Collected data:
=====
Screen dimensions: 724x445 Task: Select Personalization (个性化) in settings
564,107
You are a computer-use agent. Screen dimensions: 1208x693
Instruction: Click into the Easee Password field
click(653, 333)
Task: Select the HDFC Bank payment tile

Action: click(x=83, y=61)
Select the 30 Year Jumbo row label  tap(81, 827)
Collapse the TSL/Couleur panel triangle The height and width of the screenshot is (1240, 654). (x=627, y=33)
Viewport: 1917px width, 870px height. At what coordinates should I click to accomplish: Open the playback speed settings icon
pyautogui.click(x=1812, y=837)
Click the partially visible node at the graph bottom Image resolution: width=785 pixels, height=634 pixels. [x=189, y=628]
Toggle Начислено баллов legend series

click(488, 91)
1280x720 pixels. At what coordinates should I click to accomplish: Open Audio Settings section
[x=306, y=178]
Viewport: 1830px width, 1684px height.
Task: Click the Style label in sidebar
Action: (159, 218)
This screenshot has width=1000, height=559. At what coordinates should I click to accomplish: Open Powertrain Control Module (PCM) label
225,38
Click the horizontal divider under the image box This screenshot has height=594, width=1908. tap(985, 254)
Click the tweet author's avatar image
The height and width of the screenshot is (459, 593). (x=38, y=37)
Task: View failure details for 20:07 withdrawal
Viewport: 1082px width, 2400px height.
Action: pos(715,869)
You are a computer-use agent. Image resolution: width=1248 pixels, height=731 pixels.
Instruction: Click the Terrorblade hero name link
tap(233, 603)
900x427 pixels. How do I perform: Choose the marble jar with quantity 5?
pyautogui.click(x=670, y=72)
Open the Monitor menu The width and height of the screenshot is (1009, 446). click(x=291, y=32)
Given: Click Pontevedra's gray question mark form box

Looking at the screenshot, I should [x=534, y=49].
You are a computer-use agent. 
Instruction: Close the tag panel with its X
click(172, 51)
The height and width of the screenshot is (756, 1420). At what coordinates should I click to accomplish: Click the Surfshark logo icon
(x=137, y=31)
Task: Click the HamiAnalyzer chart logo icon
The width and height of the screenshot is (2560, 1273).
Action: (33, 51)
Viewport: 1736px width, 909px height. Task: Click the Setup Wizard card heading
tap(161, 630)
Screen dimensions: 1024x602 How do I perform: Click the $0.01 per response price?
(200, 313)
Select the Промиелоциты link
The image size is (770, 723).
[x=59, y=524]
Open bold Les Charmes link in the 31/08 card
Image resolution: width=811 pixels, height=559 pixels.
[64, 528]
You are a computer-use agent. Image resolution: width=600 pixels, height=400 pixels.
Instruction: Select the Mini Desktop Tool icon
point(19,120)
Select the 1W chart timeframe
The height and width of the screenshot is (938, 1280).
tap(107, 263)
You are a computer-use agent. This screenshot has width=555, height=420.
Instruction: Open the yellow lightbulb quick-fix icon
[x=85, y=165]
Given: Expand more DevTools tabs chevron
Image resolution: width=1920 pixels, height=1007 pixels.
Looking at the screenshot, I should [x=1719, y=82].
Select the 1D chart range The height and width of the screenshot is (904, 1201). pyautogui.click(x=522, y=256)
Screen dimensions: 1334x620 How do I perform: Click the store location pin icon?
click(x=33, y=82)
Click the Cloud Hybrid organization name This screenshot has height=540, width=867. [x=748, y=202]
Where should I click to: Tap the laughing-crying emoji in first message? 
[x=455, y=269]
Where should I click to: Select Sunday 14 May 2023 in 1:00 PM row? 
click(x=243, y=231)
=====
Requirement
Your task is to retype all of the records exactly.

Solution
Screen dimensions: 724x445 Task: Select Personalization (个性化) in settings
564,107
You are a computer-use agent. Screen dimensions: 1208x693
Instruction: Click into the Easee Password field
click(653, 333)
Task: Select the HDFC Bank payment tile

Action: click(x=83, y=61)
Select the 30 Year Jumbo row label  tap(81, 827)
Collapse the TSL/Couleur panel triangle The height and width of the screenshot is (1240, 654). (x=627, y=33)
Viewport: 1917px width, 870px height. At what coordinates should I click to accomplish: Open the playback speed settings icon
pyautogui.click(x=1812, y=837)
Click the partially visible node at the graph bottom Image resolution: width=785 pixels, height=634 pixels. [x=189, y=628]
Toggle Начислено баллов legend series

click(488, 91)
1280x720 pixels. At what coordinates should I click to accomplish: Open Audio Settings section
[x=306, y=178]
Viewport: 1830px width, 1684px height.
Task: Click the Style label in sidebar
Action: (159, 218)
This screenshot has width=1000, height=559. At what coordinates should I click to accomplish: Open Powertrain Control Module (PCM) label
225,38
Click the horizontal divider under the image box This screenshot has height=594, width=1908. tap(985, 254)
Click the tweet author's avatar image
The height and width of the screenshot is (459, 593). (x=38, y=37)
Task: View failure details for 20:07 withdrawal
Viewport: 1082px width, 2400px height.
Action: pos(715,869)
You are a computer-use agent. Image resolution: width=1248 pixels, height=731 pixels.
Instruction: Click the Terrorblade hero name link
tap(233, 603)
900x427 pixels. How do I perform: Choose the marble jar with quantity 5?
pyautogui.click(x=670, y=72)
Open the Monitor menu The width and height of the screenshot is (1009, 446). click(x=291, y=32)
Given: Click Pontevedra's gray question mark form box

Looking at the screenshot, I should [x=534, y=49].
You are a computer-use agent. 
Instruction: Close the tag panel with its X
click(172, 51)
The height and width of the screenshot is (756, 1420). At what coordinates should I click to accomplish: Click the Surfshark logo icon
(x=137, y=31)
Task: Click the HamiAnalyzer chart logo icon
The width and height of the screenshot is (2560, 1273).
Action: (33, 51)
Viewport: 1736px width, 909px height. Task: Click the Setup Wizard card heading
tap(161, 630)
Screen dimensions: 1024x602 How do I perform: Click the $0.01 per response price?
(200, 313)
Select the Промиелоциты link
The image size is (770, 723).
[x=59, y=524]
Open bold Les Charmes link in the 31/08 card
Image resolution: width=811 pixels, height=559 pixels.
[64, 528]
You are a computer-use agent. Image resolution: width=600 pixels, height=400 pixels.
Instruction: Select the Mini Desktop Tool icon
point(19,120)
Select the 1W chart timeframe
The height and width of the screenshot is (938, 1280).
tap(107, 263)
You are a computer-use agent. This screenshot has width=555, height=420.
Instruction: Open the yellow lightbulb quick-fix icon
[x=85, y=165]
Given: Expand more DevTools tabs chevron
Image resolution: width=1920 pixels, height=1007 pixels.
Looking at the screenshot, I should [x=1719, y=82].
Select the 1D chart range The height and width of the screenshot is (904, 1201). pyautogui.click(x=522, y=256)
Screen dimensions: 1334x620 How do I perform: Click the store location pin icon?
click(x=33, y=82)
Click the Cloud Hybrid organization name This screenshot has height=540, width=867. [x=748, y=202]
Where should I click to: Tap the laughing-crying emoji in first message? 
[x=455, y=269]
Where should I click to: Select Sunday 14 May 2023 in 1:00 PM row? 
click(x=243, y=231)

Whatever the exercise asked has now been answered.